Occurs to me that we may truly celebrate the blessing of “ordinary time” this year …
I’ll take an ordinary year in my locale – this year …
Without pandemics, an accident, a diagnosis, relationship upheavals, natural disaster, financial crisis …
The blessing of expectation that today might be as peaceful / normal /ordinary as yesterday was …is huge blessing … this year to be sure to give thanks for
Thanks for this. An excellent reminder. One of my favorite musical masses is by Leos Janacek, the Glagolithic Mass, written in 1926. Janacek was not a believer, though he respected and explored the words, which I think that adds to the poignancy and power of the Mass.

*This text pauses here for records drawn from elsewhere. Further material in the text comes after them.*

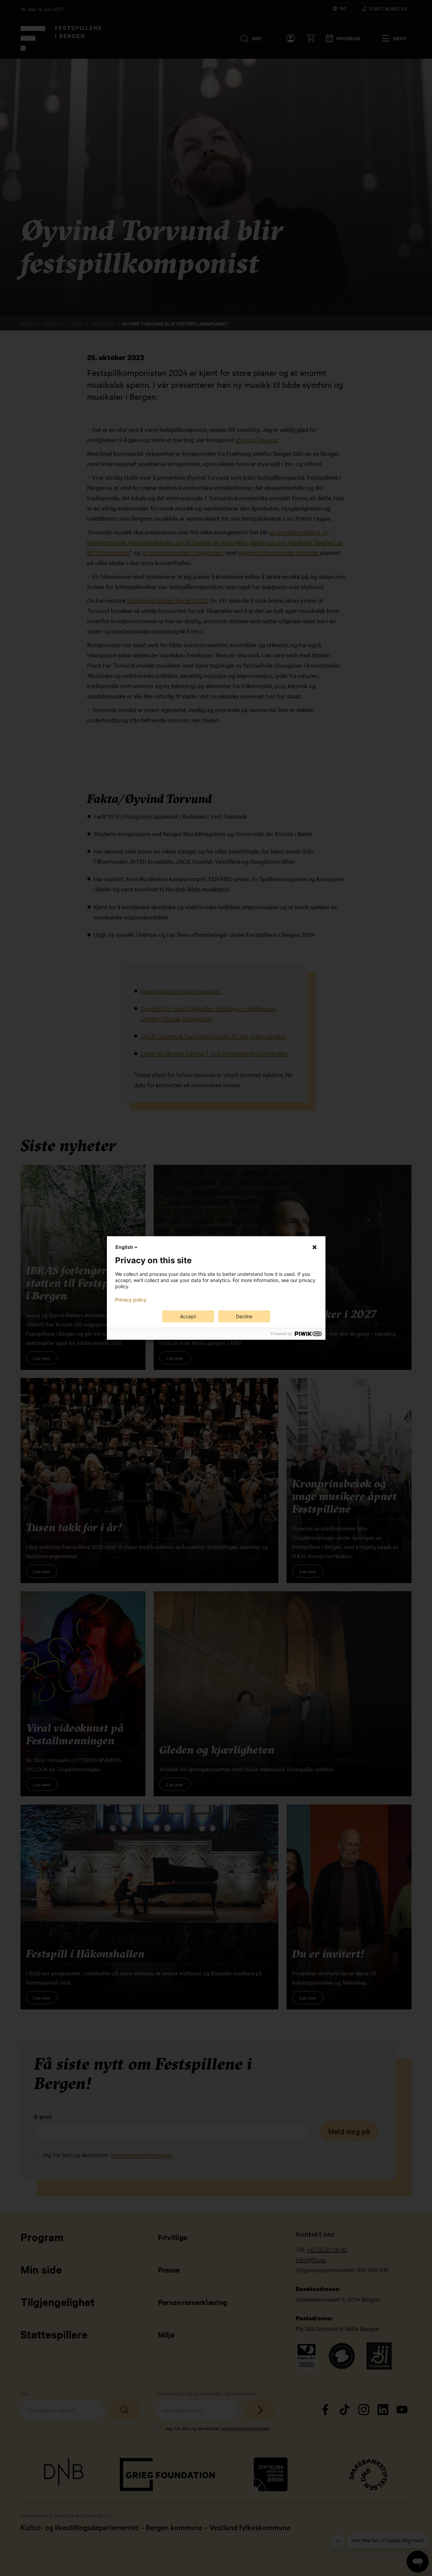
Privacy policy (131, 1300)
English (124, 1247)
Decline (244, 1316)
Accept (188, 1316)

But what I want to say, in connection with your post, that in the Veruju section, the Credo, Janacek interrupts the flow of the words with a substantial non-verbal interlude for orchestra. What is the meaning of this interruption? I am quite sure that it is Janacek’s presentation of the life and teaching of Jesus in between his Credal birth and passion, all the stuff of Ordinary Time, the life and teaching for which Janacek, the “unbeliever”, had profound appreciation of. Not ordinary indeed.
I’m ready for some ordinary time! Thanks for this, Scott!
Thanks, Scott.
We follow the lectionary, in general, as a congregation though I preach through various other sermon series, etc. For example, this year I’m preaching through the Heidelberg Catechism (old school). Ordinary time is often my favorite. It’s that time of teaching without a construct around it, sort of pleasant.
Our designation of time is also interesting. What makes time ordinary? I know that’s not your point, and I get the lectionary desigation, but it seems that so much of life is “ordinary,” and we long for those extraordinary moments. We want the extraordinary in our relationships, for our children, in our work, etc., but I wonder if we spent a bit more time being present to our “right now” time, we might find the extraordinary all over the place. Anyway, back to my study of the Lord’s Prayer … a rather perfect series for the ordinary, but filled with so much extraordinary possibility.
As always, thanks for getting me thinking on this lovely Tuesday morning.
In her book RADICAL DISCIPLESHIP; A LITURGICAL POLITICS OF THE GOSPEL (Fortress Press, 2017), Jennifer McBride discusses Ordinary Time in connection with the sacraments, where the most ordinary elements of life are made extraordinary by the inbreaking Reign of God. In the same way, she says, a vending machine in a women’s prison or a shower in a homeless shelter can become charged with eucharistic or baptismal holiness. That seems like an inexhaustible theme for a long season.
“Numbered” Sundays: https://www.learnreligions.com/ordinary-time-in-the-catholic-church-542442
Like the congregationalist I am, I call it Pentecost season and continue with Red as the liturgical color. Much better than “ordinary.”